Skip to main content

Solar and Renewables

We often get asked when we're moving to solar power or why we insist on using a big smelly noisy generator when the sun is free, etc. etc.

Unfortunately right now there is very little solar equipment available to rent, and what is available to rent, would be far away. For the amount of power we use, it might take an extra truck from, say, Los Angeles, to bring in all that equipment. That truck alone would consume more fuel than we expect to consume with our generator over the course of a week. That doesn't help the environment. And buying new solar equipment just to use for one week a year would be both insanely expensive and equally bad for our carbon impact. The heavy batteries we would need to store power during the day and make it available at night only have a ten year lifespan and using them for 10 weeks total before sending them to a landfill is an environmental disaster.

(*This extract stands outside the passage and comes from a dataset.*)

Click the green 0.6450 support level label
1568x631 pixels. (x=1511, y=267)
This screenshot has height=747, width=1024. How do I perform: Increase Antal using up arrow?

Although the Burning Man organization has been encouraging camps to try small solar projects and thus incrementally move over, the truth is once we have a big generator in place, it is almost free to add a little bit more load to that generator, both from a carbon emissions perspective and from a financial perspective. For example, we considered investing in solar panels for the roof of our kitchen trailer, but whatever we spent on that, the net result would be just reducing the load on our generator by a tiny fraction and saving a few dollars in diesel fuel, while the cost and effort of getting those solar panels would be significant.

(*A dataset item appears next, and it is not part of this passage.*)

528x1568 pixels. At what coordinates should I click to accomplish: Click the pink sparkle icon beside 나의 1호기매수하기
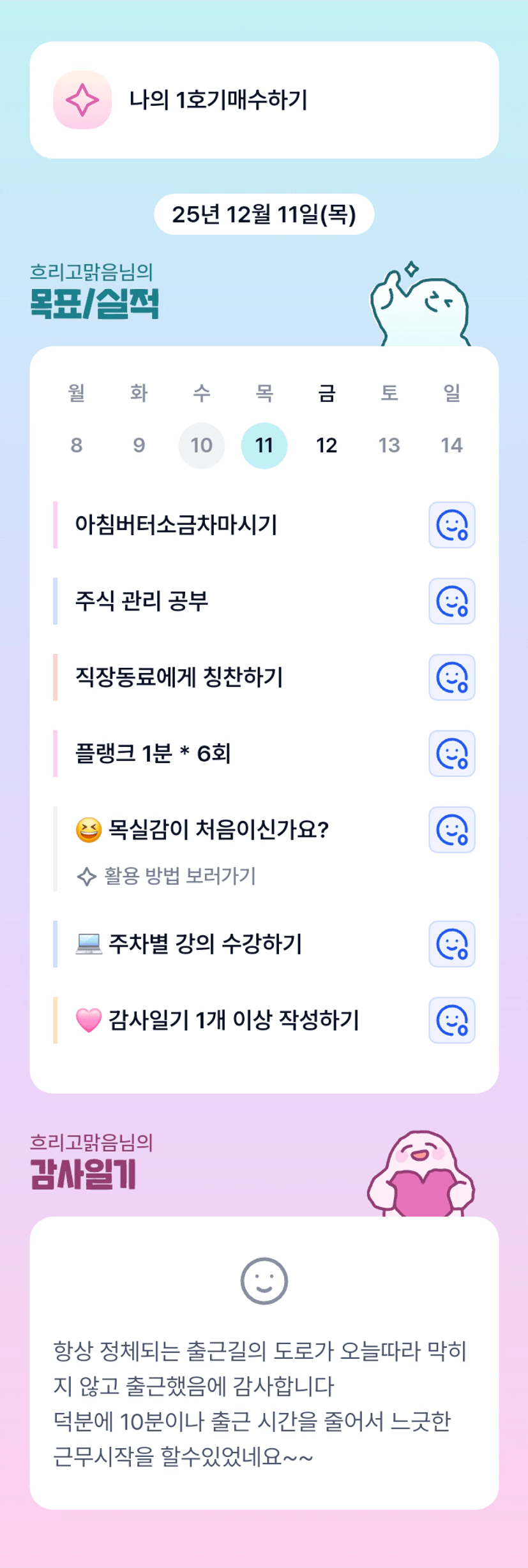(82, 100)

In short, solar power is great if you can use the panels, batteries, and inverters year-round, say, at your house in Las Vegas, but not so great in the remote playa conditions where it continues to be very very carbon-efficient to use diesel fuel. If you are tempted to spend money on solar infrastructure that will only get used once a year at Burning Man, it would be far far better for the environment to use that money for solar infrastructure in houses and permanent locations where it can work all 52 weeks a year. As we continue to grow our HUB on playa to include more and more camps, who all benefit from a single large efficient generator, we are actually reducing emissions and noise on playa, but we do not believe that the technology is there yet to minimize carbon emissions through solar at Burning Man. That said, we recognize that many small camps with low power needs can make solar work for them, we applaud camps that are experimenting with this technology and figuring out ways to make it work, and we'll jump on the bandwagon as soon as it is carbon-effective.